The railway line from Munich East–Munich Airport runs through Englschalking and every 20 minutes the S8 line of the Munich S-Bahn from Herrsching to Munich Airport travels there. The double-track S-Bahn station München-Englschalking, equipped with side-rail platforms, is located here.

The tram line to Saint Emmeram which opened in 2011, touches Englschalking along Cosimastraße. Currently, line 16 runs on it with connections to Bogenhausen (Arabellapark, Effnerplatz, Herkomerplatz, Ismaninger Straße), to Haidhausen (Klinikum rechts der Isar, Max-Weber-Platz, Wiener Platz, Gasteig, Müllersches Volksbad) and to the city centre.

The underground line U4 from the city centre does not quite reach Englschalking, but is well connected with three bus lines and one tram line to the Arabellapark terminal.
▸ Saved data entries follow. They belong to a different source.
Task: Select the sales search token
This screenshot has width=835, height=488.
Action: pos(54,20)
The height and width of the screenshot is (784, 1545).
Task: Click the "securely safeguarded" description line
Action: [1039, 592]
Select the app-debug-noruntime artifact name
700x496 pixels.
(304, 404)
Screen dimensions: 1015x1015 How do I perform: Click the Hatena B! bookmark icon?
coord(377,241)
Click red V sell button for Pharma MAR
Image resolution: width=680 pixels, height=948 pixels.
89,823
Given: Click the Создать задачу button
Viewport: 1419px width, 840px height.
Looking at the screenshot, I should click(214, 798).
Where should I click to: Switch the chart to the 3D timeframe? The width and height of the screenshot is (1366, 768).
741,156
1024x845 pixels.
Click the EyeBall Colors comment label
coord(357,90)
There are plans to extend the underground line 4 from the current end terminal Arabellapark via Fidelio Park to the Englschalking S-Bahn station. The journey time between Bogenhausen and the Munich Airport would be shortened by a few minutes. However, critics are sceptical about extending the rather underutilized U4. Some of the calculated passenger growth has already been absorbed by the new tram line, so that the extension of the subway is currently postponed.